━━━ Texto de lectura

Legado artesanal: el Barro Bruñido, memoria viva entre generaciones

Preservar un legado es una gran responsabilidad, pero también el mayor homenaje a nuestras raíces. En este Día del Padre, recordamos aquellos consejos y saberes que los padres transmiten a través de técnicas artesanales, logrando que el amor por la artesanía trascienda generaciones.
Roberto Díaz Jarero fue un artesano originario de Tonalá, Jalisco, un lugar donde el barro es tradición. Siguiendo con la herencia familiar, aprendió la técnica del Barro Bruñido de su padre y forjó su propia trayectoria.
Sus piezas representan lo más tradicional de esta técnica, utilizando los colores que han estado presentes por generaciones. Se distinguía por el detalle y la dedicación que plasmaba en cada una de sus creaciones.
El maestro artesano Roberto Díaz, fue también un padre de familia cariñoso y dedicado que, junto con su esposa, María Refugio Medrano Lemus, artesana y portadora de la herencia del Barro Betus, inculcó el amor por la artesanía a sus hijos.
Actualmente, su hijo, Antonio de Jesús Díaz Medrano, continúa preservando este legado que le fue heredado. Desde muy pequeño creció en el taller, viendo a sus padres trabajar el barro y continuando la tradición del Barro Bruñido como tercera generación.

En mi casa tengo la fortuna de que mi papá y mi mamá son artesanos, entonces aprendí a muy corta edad, haciendo las pequeñas tareas que mi edad me permitía hacer, como poner las figuras al sol, llevarlas al horno, entre otras cosas.
— Antonio Díaz, 2026
Entre sus recuerdos, el taller se convirtió en un espacio de convivencia con su padre. Fue ahí donde el maestro artesano Roberto le transmitió sus saberes y consejos, los cuales han sido fundamentales para continuar plasmando la esencia de la técnica.



Recuerdo que él me decía que había que escuchar mucho el sonido del barro al momento de amasarlo con los pies, para así saber que estaba listo. Son aprendizajes que a lo mejor no están escritos, pero que yo aprendí de niño, directamente de él.

━━━━━━

Actividad 1: Copia de nuevo el fragmento del texto sobre el Barro Bruñido que comienza con "El maestro artesano Roberto Díaz, fue" y continúa hasta "entre otras cosas.". Sustituye "taller" por "estudio".
Actividad 2: Según el texto sobre el Barro Bruñido, ¿de quién aprendió Roberto Díaz Jarero la técnica del Barro Bruñido?
Actividad 3: Traduce al inglés esta oración del texto sobre el Barro Bruñido: "Roberto Díaz Jarero fue un artesano originario de Tonalá, Jalisco, un lugar donde el barro es tradición."

━━━ Extractos de registros

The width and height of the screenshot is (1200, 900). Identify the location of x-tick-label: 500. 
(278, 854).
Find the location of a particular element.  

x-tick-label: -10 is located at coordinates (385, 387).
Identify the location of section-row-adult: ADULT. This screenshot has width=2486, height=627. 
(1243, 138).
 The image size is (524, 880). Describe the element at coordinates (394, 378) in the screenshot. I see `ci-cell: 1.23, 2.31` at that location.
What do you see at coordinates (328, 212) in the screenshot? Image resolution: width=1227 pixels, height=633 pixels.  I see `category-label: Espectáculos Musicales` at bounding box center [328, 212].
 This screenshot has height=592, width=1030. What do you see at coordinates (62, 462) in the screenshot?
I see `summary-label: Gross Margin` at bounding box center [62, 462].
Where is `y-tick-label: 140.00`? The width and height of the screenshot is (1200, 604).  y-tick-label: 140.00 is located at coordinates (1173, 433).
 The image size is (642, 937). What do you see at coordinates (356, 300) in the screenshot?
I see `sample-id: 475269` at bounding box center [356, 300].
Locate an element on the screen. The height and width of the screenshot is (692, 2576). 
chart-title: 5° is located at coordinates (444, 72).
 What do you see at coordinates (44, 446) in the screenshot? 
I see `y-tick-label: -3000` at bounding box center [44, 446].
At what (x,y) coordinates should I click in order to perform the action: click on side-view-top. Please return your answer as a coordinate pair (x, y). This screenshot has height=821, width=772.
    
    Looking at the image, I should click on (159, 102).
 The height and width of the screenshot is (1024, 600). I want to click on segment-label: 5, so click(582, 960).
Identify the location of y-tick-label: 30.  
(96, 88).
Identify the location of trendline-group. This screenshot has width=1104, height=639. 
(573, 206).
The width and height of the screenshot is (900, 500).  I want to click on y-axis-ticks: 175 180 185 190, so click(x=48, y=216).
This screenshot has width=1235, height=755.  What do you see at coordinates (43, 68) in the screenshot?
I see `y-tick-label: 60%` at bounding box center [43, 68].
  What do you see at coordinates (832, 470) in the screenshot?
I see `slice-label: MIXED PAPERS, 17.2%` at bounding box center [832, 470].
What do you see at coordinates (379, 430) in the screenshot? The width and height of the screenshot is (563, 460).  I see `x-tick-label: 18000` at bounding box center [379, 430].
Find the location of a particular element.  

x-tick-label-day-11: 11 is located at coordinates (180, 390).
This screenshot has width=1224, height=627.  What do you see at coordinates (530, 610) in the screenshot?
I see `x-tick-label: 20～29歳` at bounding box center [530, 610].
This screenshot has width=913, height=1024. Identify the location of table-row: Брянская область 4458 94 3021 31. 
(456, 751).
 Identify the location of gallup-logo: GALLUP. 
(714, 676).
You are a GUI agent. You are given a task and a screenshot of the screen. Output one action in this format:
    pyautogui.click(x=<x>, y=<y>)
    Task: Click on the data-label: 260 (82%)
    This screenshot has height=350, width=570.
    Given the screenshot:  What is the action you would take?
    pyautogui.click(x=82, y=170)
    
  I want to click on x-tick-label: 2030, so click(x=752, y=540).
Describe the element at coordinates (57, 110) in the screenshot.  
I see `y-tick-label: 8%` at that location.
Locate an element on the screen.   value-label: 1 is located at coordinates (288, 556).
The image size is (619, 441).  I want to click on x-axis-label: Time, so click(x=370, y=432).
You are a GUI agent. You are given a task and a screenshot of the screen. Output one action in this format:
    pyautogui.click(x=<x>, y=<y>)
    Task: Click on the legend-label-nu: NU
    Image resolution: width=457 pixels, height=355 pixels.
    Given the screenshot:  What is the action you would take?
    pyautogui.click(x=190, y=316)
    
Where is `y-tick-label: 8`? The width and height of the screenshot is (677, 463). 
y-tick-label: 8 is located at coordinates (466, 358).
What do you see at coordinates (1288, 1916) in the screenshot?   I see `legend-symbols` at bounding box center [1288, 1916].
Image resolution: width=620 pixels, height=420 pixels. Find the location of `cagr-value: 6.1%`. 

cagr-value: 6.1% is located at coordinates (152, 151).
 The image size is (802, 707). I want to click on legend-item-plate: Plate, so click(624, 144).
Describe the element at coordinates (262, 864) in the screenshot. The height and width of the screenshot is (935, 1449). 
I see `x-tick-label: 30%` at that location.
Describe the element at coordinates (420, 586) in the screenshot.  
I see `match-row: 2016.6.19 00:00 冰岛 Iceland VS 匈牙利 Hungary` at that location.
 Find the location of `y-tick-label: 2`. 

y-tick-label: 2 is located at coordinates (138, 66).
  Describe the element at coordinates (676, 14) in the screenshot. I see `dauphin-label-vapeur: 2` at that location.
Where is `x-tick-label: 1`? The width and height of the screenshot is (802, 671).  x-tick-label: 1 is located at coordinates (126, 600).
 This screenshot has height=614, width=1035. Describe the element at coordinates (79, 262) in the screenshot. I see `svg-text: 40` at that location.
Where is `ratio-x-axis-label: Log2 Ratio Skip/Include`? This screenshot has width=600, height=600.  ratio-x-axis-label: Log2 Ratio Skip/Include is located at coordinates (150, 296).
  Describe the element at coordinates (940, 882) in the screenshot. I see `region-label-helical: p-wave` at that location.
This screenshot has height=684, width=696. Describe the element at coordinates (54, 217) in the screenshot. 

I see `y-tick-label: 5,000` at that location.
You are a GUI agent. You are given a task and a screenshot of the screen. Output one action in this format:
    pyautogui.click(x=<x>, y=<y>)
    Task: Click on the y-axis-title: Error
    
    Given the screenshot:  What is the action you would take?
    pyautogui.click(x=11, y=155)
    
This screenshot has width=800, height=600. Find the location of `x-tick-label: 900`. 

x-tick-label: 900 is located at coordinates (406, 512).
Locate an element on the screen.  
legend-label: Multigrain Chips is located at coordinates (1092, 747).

━━━━━━

Respuesta escrita 1:
El maestro artesano Roberto Díaz, fue también un padre de familia cariñoso y dedicado que, junto con su esposa, María Refugio Medrano Lemus, artesana y portadora de la herencia del Barro Betus, inculcó el amor por la artesanía a sus hijos.
Actualmente, su hijo, Antonio de Jesús Díaz Medrano, continúa preservando este legado que le fue heredado. Desde muy pequeño creció en el estudio, viendo a sus padres trabajar el barro y continuando la tradición del Barro Bruñido como tercera generación.

En mi casa tengo la fortuna de que mi papá y mi mamá son artesanos, entonces aprendí a muy corta edad, haciendo las pequeñas tareas que mi edad me permitía hacer, como poner las figuras al sol, llevarlas al horno, entre otras cosas.

Respuesta escrita 2: La aprendió de su padre.

Respuesta escrita 3: Roberto Díaz Jarero was an artisan from Tonalá, Jalisco, a place where clay is tradition.